Data under study:
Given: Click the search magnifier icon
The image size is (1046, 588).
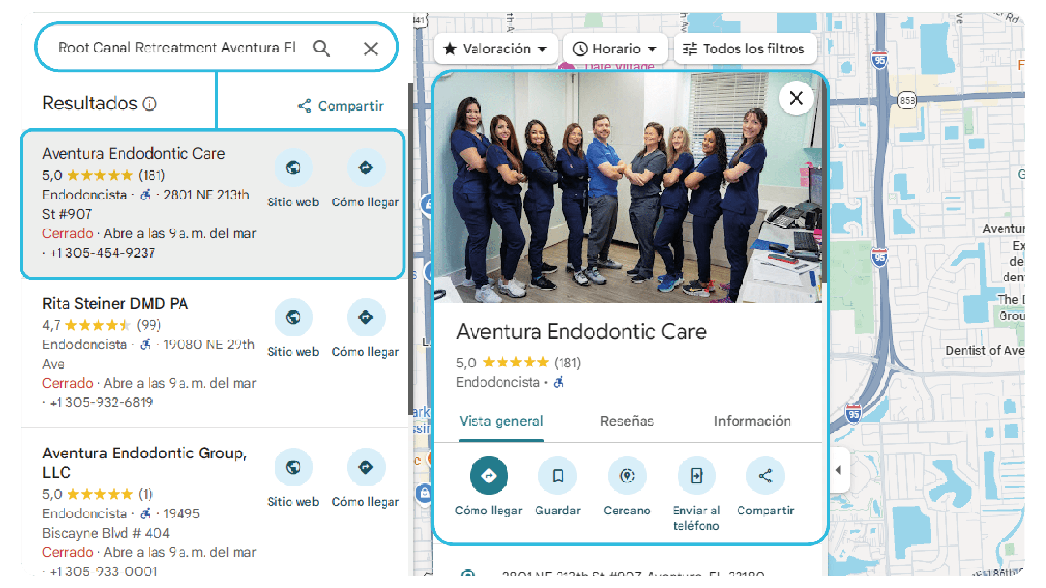Looking at the screenshot, I should click(321, 48).
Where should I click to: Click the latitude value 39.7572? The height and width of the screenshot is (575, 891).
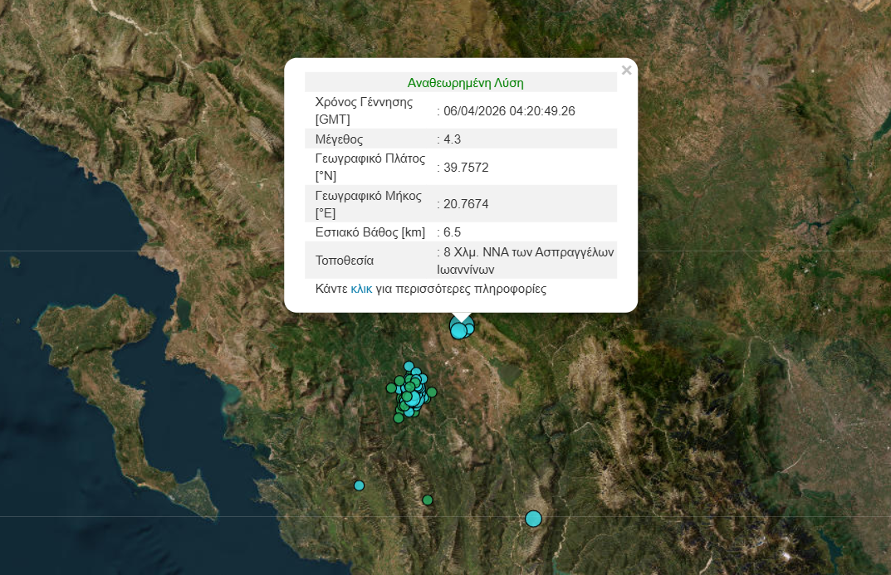point(466,168)
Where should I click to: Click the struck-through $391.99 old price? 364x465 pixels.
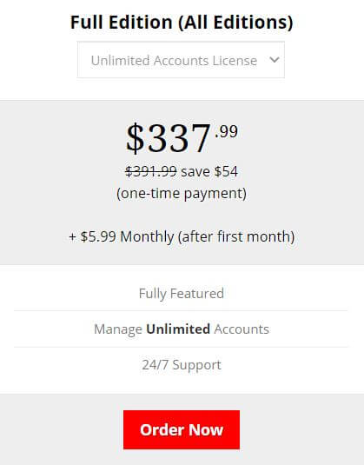(x=151, y=171)
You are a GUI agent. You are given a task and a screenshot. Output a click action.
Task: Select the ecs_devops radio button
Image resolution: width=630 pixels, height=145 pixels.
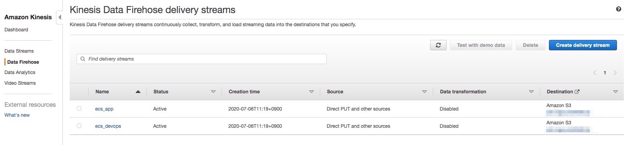(79, 126)
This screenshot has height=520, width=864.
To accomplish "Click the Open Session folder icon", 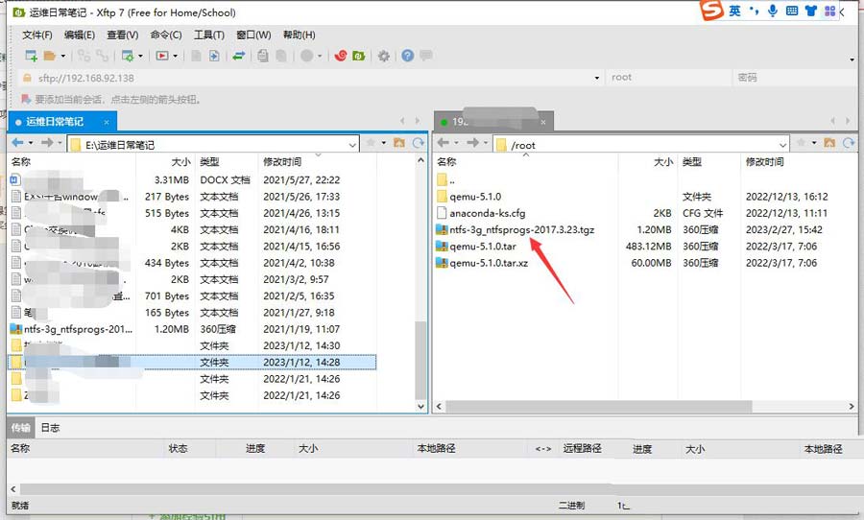I will pyautogui.click(x=50, y=56).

Task:
Up in the listing, locate the line with "Where should I click to: Click the struck-through"; print it and every line after it down to the line with "This screenshot has height=520, width=864.", which is included too. Skip the pictures.

Exercise answer:
Where should I click to: Click the struck-through $391.99 old price? 364x465 pixels.
(x=151, y=171)
You are a GUI agent. You are given a task and a screenshot. Output a click action.
Task: Select the ecs_devops radio button
Image resolution: width=630 pixels, height=145 pixels.
(79, 126)
This screenshot has height=520, width=864.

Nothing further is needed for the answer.